Here is the call stack:
System.ThrowHelper.ThrowInvalidOperationException_ConcurrentOperationsNotSupported()
System.Collections.Generic.HashSet<T>.FindItemIndex(T)
System.Collections.Generic.HashSet<T>.Contains(T)
NEventSocket.Sockets.EventSocket.SubscribeEvents.AnonymousMethod__28_0(NEventSocket.FreeSwitch.EventName)
System.Linq.Enumerable.All<TSource>(System.Collections.Generic.IEnumerable<TSource>, System.Func<TSource, bool>)
NEventSocket.Sockets.EventSocket.SubscribeEvents(NEventSocket.FreeSwitch.EventName[])
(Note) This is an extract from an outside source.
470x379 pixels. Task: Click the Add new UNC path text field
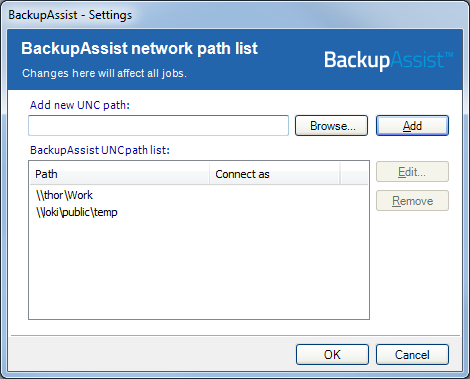[158, 126]
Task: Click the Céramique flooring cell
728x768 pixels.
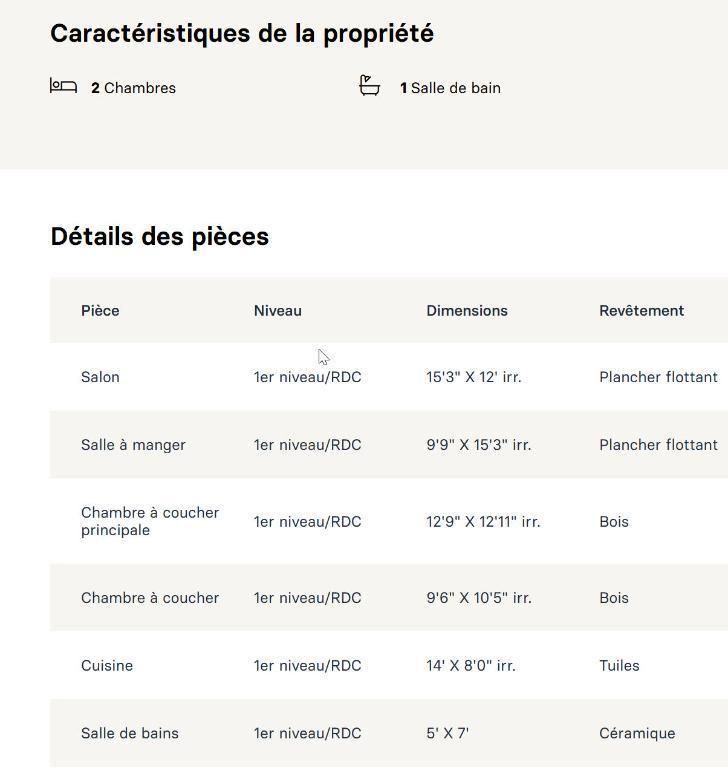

NEventSocket.Sockets.EventSocket.ExecuteApplication(string, string, string, bool, bool, int)
NEventSocket.ApplicationExtensions.Play(NEventSocket.Sockets.EventSocket, string, string, NEventSocket.FreeSwitch.PlayOptions)
I checked the library and I noticed the use of HashSet:
private readonly HashSet<EventName> subscribedEvents = new HashSet<EventName>();
Am I missing something or is it really not Thread-Safe ?
It should be a ConcurrentHashSet<T>
or introduce a lock mechanism if it’s being used concurrently.
That said, you might be putting a lot of workload on one socket connection if you’re having concurrency issues.
If that socket connection fails, and it’s managing all of your telecoms traffic - it’s going to affect all of your traffic.
The library assumes a 1:1 socket to call relationship, but I do know some users are using one socket for everything.
You can also make use of freeswitch’s internal scheduler for handing off tasks in bulk.
Can you describe your use case?
If this scenario is occurring in simple test code, then you may be missing an await
somewhere, so the runtime will continue onto the next socket API call before the previous one has completed and reported back.